In gene editing tests, GEENIE was used to deliver CRISPR-Cas9/gRNA as ribonucleoprotein (RNP). Sanger sequencing was performed by a third party (GenOmbio) and analyzed with Synthego’s ICE (Inference of CRISPR Edits) tool (Fig. 2). The tool identifies the percentage of the genome that has been successfully modified with insertions or deletions (indels) and then characterizes the sequence and abundance of each particular indel. Twenty per cent indel was observed.
While viral delivery systems have achieved editing efficiency of 80 to 90%, non-viral delivery systems have so far achieved 40 to 60%. CyGenica is working on strategies to improve efficiency and believes it will achieve more than 40% within a year.
CyGenica has also succeeded in engineering a construct of GEENIE that effectively binds to small interfering RNA (siRNA). Sanghamitra believes future studies would establish GEENIE as a system to deliver siRNA by knocking down barriers and silencing key genes to achieve a desired therapeutic effect.
The development of antimicrobial resistance in bacteria is a huge public health problem. Key issues are the antibiotic drugs’ inability to cross the cell membrane, and the efflux pumps which can drain antibiotic agents from bacterial cells.
CyGenica has established that GEENIE can enter the cell membrane of resistant bacteria and is not thrown out by the efflux pump.
“The size of our conjugate is much bigger than the size of the active site of the drug expulsion pump,” Sanghamitra said. “We haven’t proven the hypothesis with a drug, but we have proven that GEENIE is able to carry molecules to the resistant strains. This is important, because if we can make existing antibiotics work for resistant strains, that is a big contribution. It’s the equivalent of discovering a new antibiotic, because that takes more time than making the existing antibiotics work better.”
Live cell tracking
Another GEENIE composite, CyGlo (GEENIE with any fluorescent dye) is a reagent to observe living cells under the fluorescence microscope:
• It is simple to use—add the recommended volume of reagent, incubate at 37°C for 1 hour, wash with PBS and image.
• There are no complications and no requirements for serum-free media.
• Equally efficient in labelling cancer cells, neurons (microglial cells, SH-SY5Y cells) keratinocytes, fibroblasts, stem cells, bacteria and yeast cells.
• Can be customized to any color required.
Innovation awards and partnerships
Sanghamitra and CyGenica have taken a number of top Indian and international innovation awards in the past few years. Sanghamitra is a Leaders in Innovation Fellow 2021 at the Royal Academy of Engineering, London. The company became a member of the Mayo Clinic Innovation Exchange program in the US in 2020, has won the Most Innovative Product Award from Enterprise Ireland, was a finalist in the International Innovation Challenge at the University of Massachusetts Medical School and won third prize at the She Loves Tech Global Startup Competition in Beijing.

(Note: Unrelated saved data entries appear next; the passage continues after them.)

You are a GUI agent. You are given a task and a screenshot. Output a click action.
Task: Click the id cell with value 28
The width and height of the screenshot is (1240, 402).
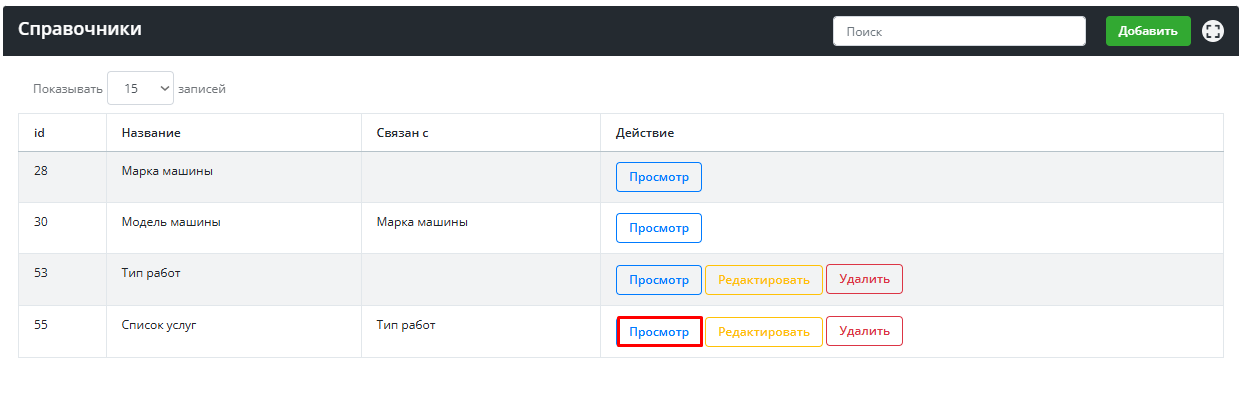[41, 171]
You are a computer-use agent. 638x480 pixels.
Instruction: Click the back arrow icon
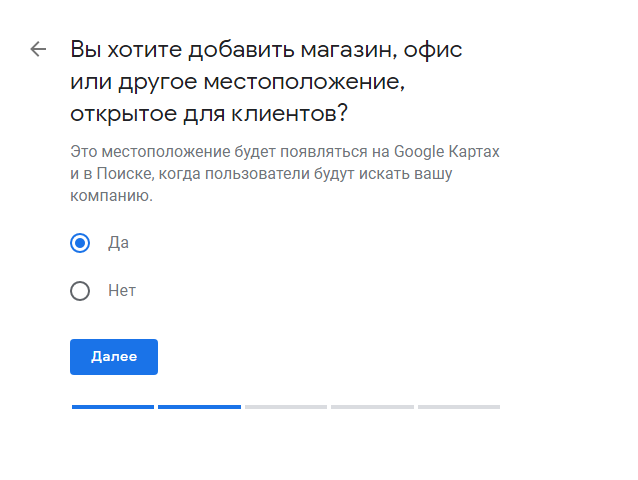coord(38,49)
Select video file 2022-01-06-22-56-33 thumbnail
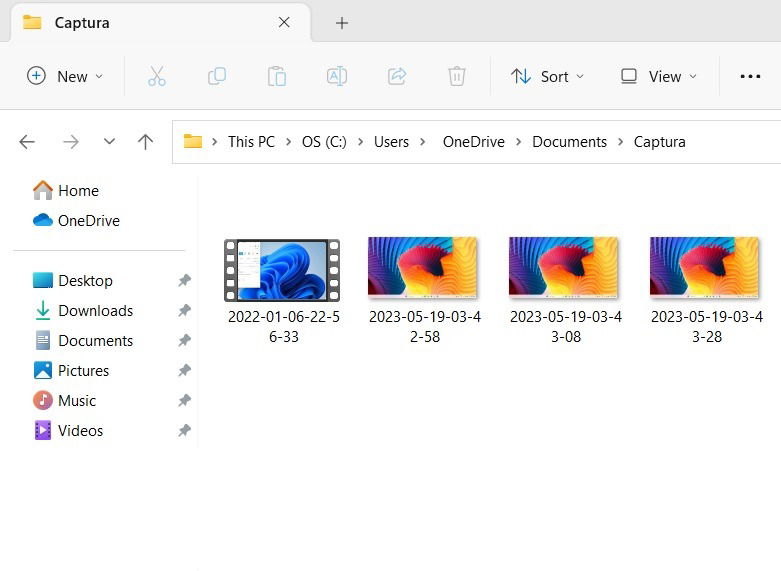Screen dimensions: 781x571 click(282, 271)
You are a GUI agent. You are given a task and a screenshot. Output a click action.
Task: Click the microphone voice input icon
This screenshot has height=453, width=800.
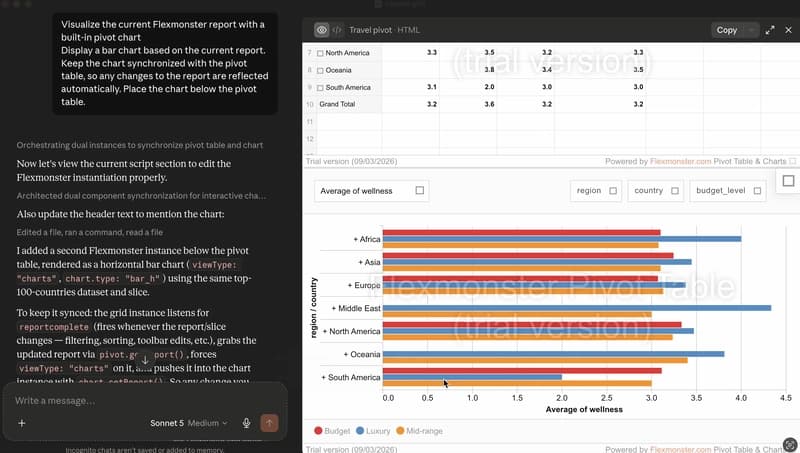point(246,423)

Indian awards include an Emerging Biotech Startup, an Innovation Growth Program award, a Top Innovator gold award, a National Award for a Technology Startup and the Cancer Innovation Challenge.
Collaborators include the University College Cork and TSSG at Waterford University of Technology in Ireland, cLab Ventures in London, and Bioneeds and IISER in India. $2.3 million funding has been raised.

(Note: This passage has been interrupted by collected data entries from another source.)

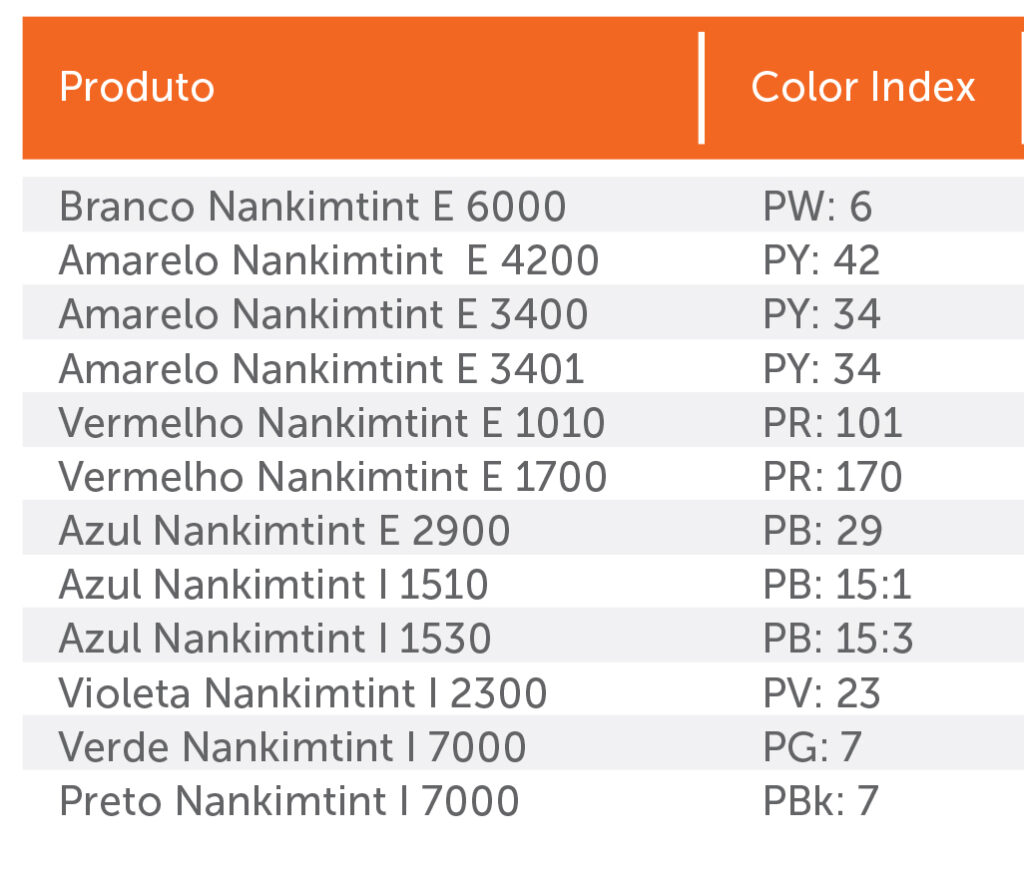1024x875 pixels.
Task: Select the Azul Nankimtint E 2900 entry
Action: point(284,531)
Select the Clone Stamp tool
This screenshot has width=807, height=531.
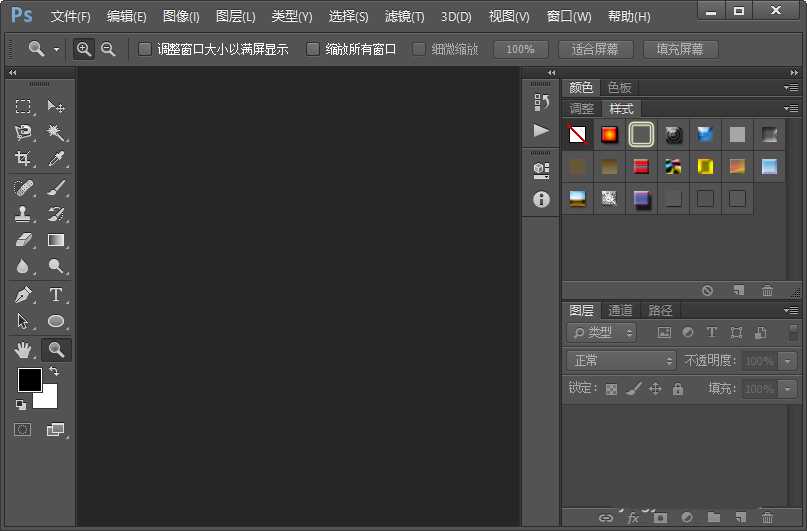(23, 213)
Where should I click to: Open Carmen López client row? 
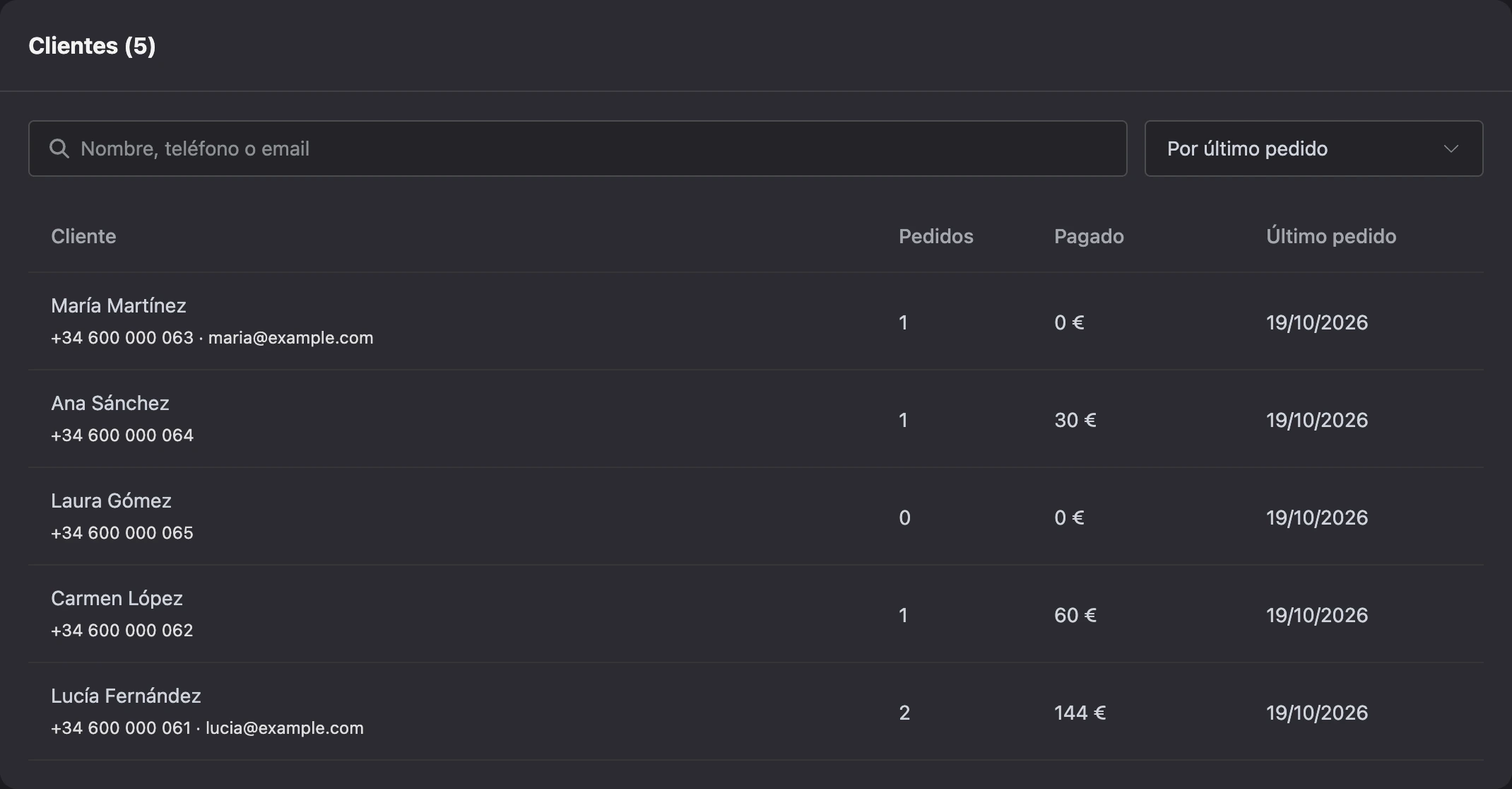[x=755, y=614]
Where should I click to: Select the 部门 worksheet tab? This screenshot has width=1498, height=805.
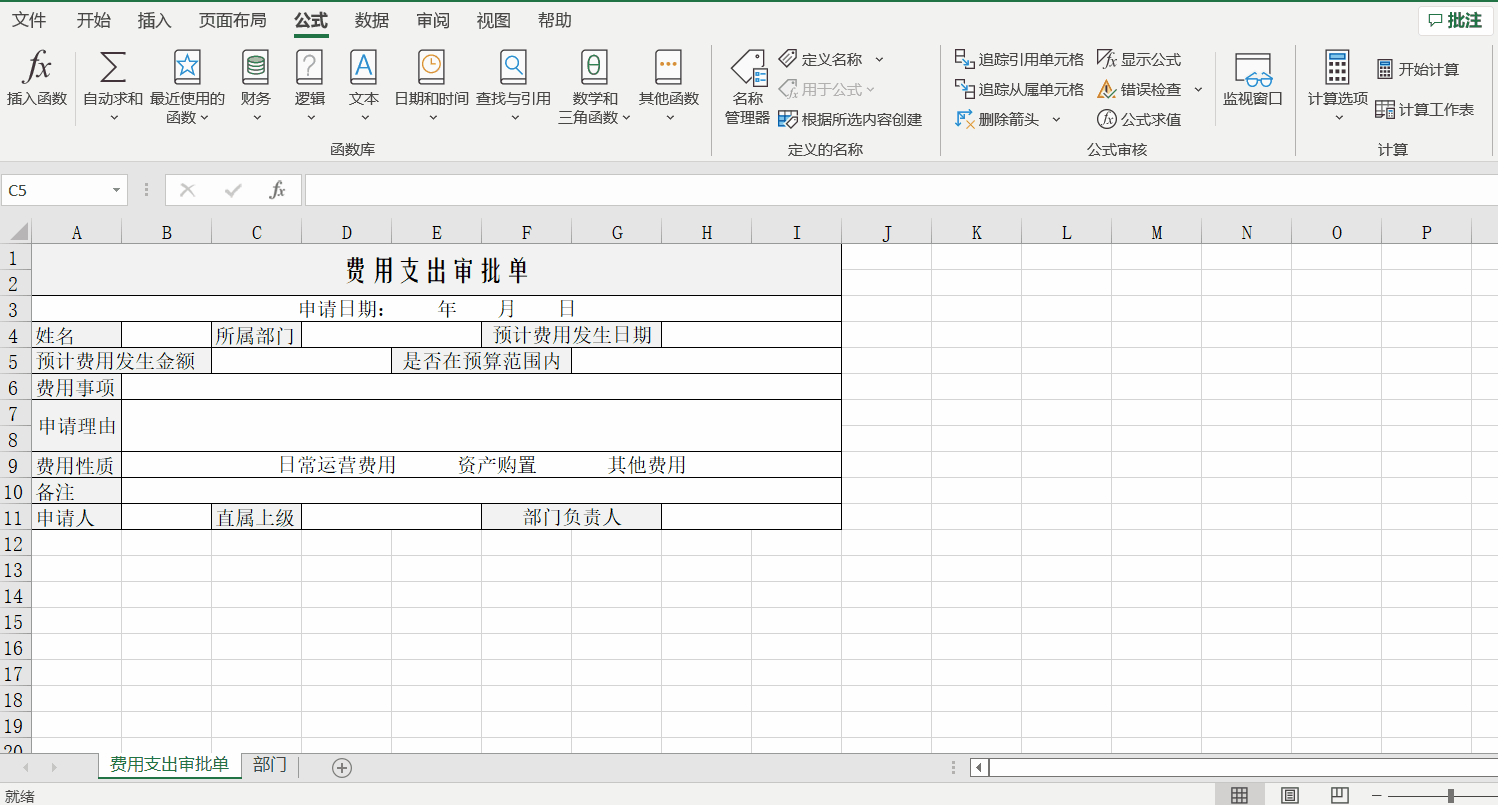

CyGenica’s goal is to produce very robust proof of concept or preclinical trials with one or two molecules. It will then seek strategic partnerships with multiple partners on specific disease models to progress clinical trials. Of particular interest are pharma and biotech companies with a focus on genome editing therapeutics in rare cancers, glioblastoma and HER2-positive breast cancer.
CyGenica has applied for two international patents, one of which is this year entering national phase in the USA, Europe, China, India, Canada and Korea. Sanghamitra plans to move the company to the Boston, USA, area, and eventually list it on the NASDAQ.